From rec to McDonogh, Schwoy's reputation grows 5-foot freshman stands up to defenses

October 20, 1992|By Lem Satterfield | Lem Satterfield,Staff Writer

Since she began playing soccer with boys as a 6-year-old, striker Laurie Schwoy has added polish to her finish.

The 14-year-old McDonogh freshman stands 5 feet tall and weighs 96 pounds, but there may not be another forward in the Catholic League with more skill, grit and determination to score goals.

"When she missed a goal or two early on, she'd go home and duplicate that shot against a fence 50 times until she felt she got it right," said McDonogh coach Ted Scocos, whose Eagles (13-2-1, 4-1-1) are the area's sixth-ranked team.

"She's also a great student. She's very demanding of herself both on the field and in the classroom."

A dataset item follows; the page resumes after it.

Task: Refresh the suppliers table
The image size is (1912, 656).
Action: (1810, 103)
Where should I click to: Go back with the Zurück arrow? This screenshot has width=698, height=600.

For the past two years, Schwoy has honed her skills in the Olympic Developmental program, making the under-14 regional team over the summer. Two years ago, she helped her Shakedown club team of the Perry Hall area win a State Cup title. Schwoy joined the Glyndon Hotlegs last season.

Her reputation preceded her into the high school ranks. Before the Eagles faced Howard in a regular-season game, the Lions' two-time all-county forward, Shannon Bograsky, told her coach, Dave Vezzi: "We've got to watch No. 10. I'm telling you, she's got great skills."

Schwoy's late goal broke a 1-1 tie in a 3-1 victory over Howard.

"She's a small player," said St. Mary's coach Jerry Tobin before the start of this season. "But if she can withstand the physical play at this level, you're going to hear about her."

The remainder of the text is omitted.